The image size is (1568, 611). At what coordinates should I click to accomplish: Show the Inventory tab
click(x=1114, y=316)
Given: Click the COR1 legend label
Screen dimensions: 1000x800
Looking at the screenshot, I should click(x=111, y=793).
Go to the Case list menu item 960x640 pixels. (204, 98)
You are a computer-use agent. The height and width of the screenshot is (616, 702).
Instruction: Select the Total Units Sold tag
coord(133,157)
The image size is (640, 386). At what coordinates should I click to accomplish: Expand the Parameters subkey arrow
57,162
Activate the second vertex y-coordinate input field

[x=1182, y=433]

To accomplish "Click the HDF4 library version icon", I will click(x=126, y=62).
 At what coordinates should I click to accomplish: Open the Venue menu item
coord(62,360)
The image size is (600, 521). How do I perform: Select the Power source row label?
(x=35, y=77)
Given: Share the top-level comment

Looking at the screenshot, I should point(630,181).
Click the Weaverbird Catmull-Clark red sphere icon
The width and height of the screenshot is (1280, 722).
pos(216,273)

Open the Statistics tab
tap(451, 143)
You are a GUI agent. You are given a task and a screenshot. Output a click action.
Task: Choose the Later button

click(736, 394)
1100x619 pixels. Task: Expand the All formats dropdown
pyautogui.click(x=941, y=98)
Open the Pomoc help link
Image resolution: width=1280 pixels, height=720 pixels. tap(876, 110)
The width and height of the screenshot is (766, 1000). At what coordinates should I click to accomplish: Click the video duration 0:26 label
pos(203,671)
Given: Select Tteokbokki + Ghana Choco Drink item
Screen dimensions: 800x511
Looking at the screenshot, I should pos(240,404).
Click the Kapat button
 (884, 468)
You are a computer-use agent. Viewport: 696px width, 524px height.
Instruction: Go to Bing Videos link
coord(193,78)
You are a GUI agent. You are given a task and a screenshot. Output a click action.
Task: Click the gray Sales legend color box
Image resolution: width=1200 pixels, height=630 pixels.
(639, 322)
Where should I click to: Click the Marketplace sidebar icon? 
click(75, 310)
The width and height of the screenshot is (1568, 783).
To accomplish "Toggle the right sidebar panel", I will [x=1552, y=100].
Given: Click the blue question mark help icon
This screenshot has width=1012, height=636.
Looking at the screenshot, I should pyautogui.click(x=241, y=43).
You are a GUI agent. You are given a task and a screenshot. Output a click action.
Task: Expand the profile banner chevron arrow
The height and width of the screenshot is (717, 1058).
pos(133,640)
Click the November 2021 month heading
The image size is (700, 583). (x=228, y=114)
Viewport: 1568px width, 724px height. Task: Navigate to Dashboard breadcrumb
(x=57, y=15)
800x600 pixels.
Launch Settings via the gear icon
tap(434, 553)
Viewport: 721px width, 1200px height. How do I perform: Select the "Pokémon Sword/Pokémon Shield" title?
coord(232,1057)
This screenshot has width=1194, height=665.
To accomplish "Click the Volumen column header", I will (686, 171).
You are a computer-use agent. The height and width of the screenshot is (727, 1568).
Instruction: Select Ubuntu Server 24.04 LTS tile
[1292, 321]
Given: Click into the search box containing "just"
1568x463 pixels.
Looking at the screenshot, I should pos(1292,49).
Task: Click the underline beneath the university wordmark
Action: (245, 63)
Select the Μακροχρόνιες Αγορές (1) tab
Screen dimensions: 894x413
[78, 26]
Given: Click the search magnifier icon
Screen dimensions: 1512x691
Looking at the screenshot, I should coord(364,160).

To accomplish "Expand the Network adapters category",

ASSIGNMENT
Set every record down again, exactly as given.

RESPONSE BOX
The image size is (1568, 611). At what coordinates should I click to accomplish: Show the Inventory tab
click(x=1114, y=316)
Given: Click the COR1 legend label
Screen dimensions: 1000x800
Looking at the screenshot, I should click(x=111, y=793).
Go to the Case list menu item 960x640 pixels. (204, 98)
You are a computer-use agent. The height and width of the screenshot is (616, 702).
Instruction: Select the Total Units Sold tag
coord(133,157)
The image size is (640, 386). At what coordinates should I click to accomplish: Expand the Parameters subkey arrow
57,162
Activate the second vertex y-coordinate input field

[x=1182, y=433]

To accomplish "Click the HDF4 library version icon", I will click(x=126, y=62).
 At what coordinates should I click to accomplish: Open the Venue menu item
coord(62,360)
The image size is (600, 521). How do I perform: Select the Power source row label?
(x=35, y=77)
Given: Share the top-level comment

Looking at the screenshot, I should point(630,181).
Click the Weaverbird Catmull-Clark red sphere icon
The width and height of the screenshot is (1280, 722).
pos(216,273)

Open the Statistics tab
tap(451, 143)
You are a GUI agent. You are given a task and a screenshot. Output a click action.
Task: Choose the Later button

click(736, 394)
1100x619 pixels. Task: Expand the All formats dropdown
pyautogui.click(x=941, y=98)
Open the Pomoc help link
Image resolution: width=1280 pixels, height=720 pixels. tap(876, 110)
The width and height of the screenshot is (766, 1000). At what coordinates should I click to accomplish: Click the video duration 0:26 label
pos(203,671)
Given: Select Tteokbokki + Ghana Choco Drink item
Screen dimensions: 800x511
Looking at the screenshot, I should pos(240,404).
Click the Kapat button
 (884, 468)
You are a computer-use agent. Viewport: 696px width, 524px height.
Instruction: Go to Bing Videos link
coord(193,78)
You are a GUI agent. You are given a task and a screenshot. Output a click action.
Task: Click the gray Sales legend color box
Image resolution: width=1200 pixels, height=630 pixels.
(639, 322)
Where should I click to: Click the Marketplace sidebar icon? 
click(75, 310)
The width and height of the screenshot is (1568, 783).
To accomplish "Toggle the right sidebar panel", I will [x=1552, y=100].
Given: Click the blue question mark help icon
This screenshot has width=1012, height=636.
Looking at the screenshot, I should pyautogui.click(x=241, y=43).
You are a GUI agent. You are given a task and a screenshot. Output a click action.
Task: Expand the profile banner chevron arrow
The height and width of the screenshot is (717, 1058).
pos(133,640)
Click the November 2021 month heading
The image size is (700, 583). (x=228, y=114)
Viewport: 1568px width, 724px height. Task: Navigate to Dashboard breadcrumb
(x=57, y=15)
800x600 pixels.
Launch Settings via the gear icon
tap(434, 553)
Viewport: 721px width, 1200px height. How do I perform: Select the "Pokémon Sword/Pokémon Shield" title?
coord(232,1057)
This screenshot has width=1194, height=665.
To accomplish "Click the Volumen column header", I will (686, 171).
You are a computer-use agent. The height and width of the screenshot is (727, 1568).
Instruction: Select Ubuntu Server 24.04 LTS tile
[1292, 321]
Given: Click into the search box containing "just"
1568x463 pixels.
Looking at the screenshot, I should pos(1292,49).
Task: Click the underline beneath the university wordmark
Action: (245, 63)
Select the Μακροχρόνιες Αγορές (1) tab
Screen dimensions: 894x413
[78, 26]
Given: Click the search magnifier icon
Screen dimensions: 1512x691
Looking at the screenshot, I should coord(364,160).

To accomplish "Expand the Network adapters category",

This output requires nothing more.